> _Directions for this task_:
Word for word, reproduce the data that follows.

[Stored data]
━━━━
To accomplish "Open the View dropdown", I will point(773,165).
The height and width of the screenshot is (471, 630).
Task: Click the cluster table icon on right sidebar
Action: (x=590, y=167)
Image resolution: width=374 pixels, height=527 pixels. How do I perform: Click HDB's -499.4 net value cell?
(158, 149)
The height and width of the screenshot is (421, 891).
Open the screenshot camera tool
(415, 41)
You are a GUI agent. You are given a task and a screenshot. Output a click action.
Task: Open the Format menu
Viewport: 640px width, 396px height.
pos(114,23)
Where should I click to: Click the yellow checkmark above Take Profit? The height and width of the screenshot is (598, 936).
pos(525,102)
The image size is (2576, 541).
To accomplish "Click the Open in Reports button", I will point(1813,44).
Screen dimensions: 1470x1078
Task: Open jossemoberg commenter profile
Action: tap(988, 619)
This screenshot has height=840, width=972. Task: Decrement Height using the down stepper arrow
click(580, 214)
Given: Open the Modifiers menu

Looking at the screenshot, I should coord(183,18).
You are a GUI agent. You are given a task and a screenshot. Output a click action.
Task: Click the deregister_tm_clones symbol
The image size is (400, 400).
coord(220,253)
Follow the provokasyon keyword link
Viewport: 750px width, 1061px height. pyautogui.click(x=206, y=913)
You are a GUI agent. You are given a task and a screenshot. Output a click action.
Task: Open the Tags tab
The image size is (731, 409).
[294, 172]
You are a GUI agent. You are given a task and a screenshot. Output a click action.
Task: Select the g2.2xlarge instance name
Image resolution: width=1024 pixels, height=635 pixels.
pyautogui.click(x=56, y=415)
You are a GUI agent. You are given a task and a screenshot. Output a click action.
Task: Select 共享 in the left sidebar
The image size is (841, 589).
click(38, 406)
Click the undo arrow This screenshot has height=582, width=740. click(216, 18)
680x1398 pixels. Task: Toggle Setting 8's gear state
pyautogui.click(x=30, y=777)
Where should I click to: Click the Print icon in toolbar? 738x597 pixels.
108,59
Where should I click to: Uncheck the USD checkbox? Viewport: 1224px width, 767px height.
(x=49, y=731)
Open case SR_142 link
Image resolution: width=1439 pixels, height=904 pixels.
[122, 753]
━━━━
> _Exercise response_:
To accomplish "Open the View dropdown", I will point(773,165).
The height and width of the screenshot is (471, 630).
Task: Click the cluster table icon on right sidebar
Action: (x=590, y=167)
Image resolution: width=374 pixels, height=527 pixels. How do I perform: Click HDB's -499.4 net value cell?
(158, 149)
The height and width of the screenshot is (421, 891).
Open the screenshot camera tool
(415, 41)
You are a GUI agent. You are given a task and a screenshot. Output a click action.
Task: Open the Format menu
Viewport: 640px width, 396px height.
pos(114,23)
Where should I click to: Click the yellow checkmark above Take Profit? The height and width of the screenshot is (598, 936).
pos(525,102)
The image size is (2576, 541).
To accomplish "Click the Open in Reports button", I will point(1813,44).
Screen dimensions: 1470x1078
Task: Open jossemoberg commenter profile
Action: tap(988, 619)
This screenshot has height=840, width=972. Task: Decrement Height using the down stepper arrow
click(580, 214)
Given: Open the Modifiers menu

Looking at the screenshot, I should coord(183,18).
You are a GUI agent. You are given a task and a screenshot. Output a click action.
Task: Click the deregister_tm_clones symbol
The image size is (400, 400).
coord(220,253)
Follow the provokasyon keyword link
Viewport: 750px width, 1061px height. pyautogui.click(x=206, y=913)
You are a GUI agent. You are given a task and a screenshot. Output a click action.
Task: Open the Tags tab
The image size is (731, 409).
[294, 172]
You are a GUI agent. You are given a task and a screenshot. Output a click action.
Task: Select the g2.2xlarge instance name
Image resolution: width=1024 pixels, height=635 pixels.
pyautogui.click(x=56, y=415)
You are a GUI agent. You are given a task and a screenshot. Output a click action.
Task: Select 共享 in the left sidebar
The image size is (841, 589).
click(38, 406)
Click the undo arrow This screenshot has height=582, width=740. click(216, 18)
680x1398 pixels. Task: Toggle Setting 8's gear state
pyautogui.click(x=30, y=777)
Where should I click to: Click the Print icon in toolbar? 738x597 pixels.
108,59
Where should I click to: Uncheck the USD checkbox? Viewport: 1224px width, 767px height.
(x=49, y=731)
Open case SR_142 link
Image resolution: width=1439 pixels, height=904 pixels.
[122, 753]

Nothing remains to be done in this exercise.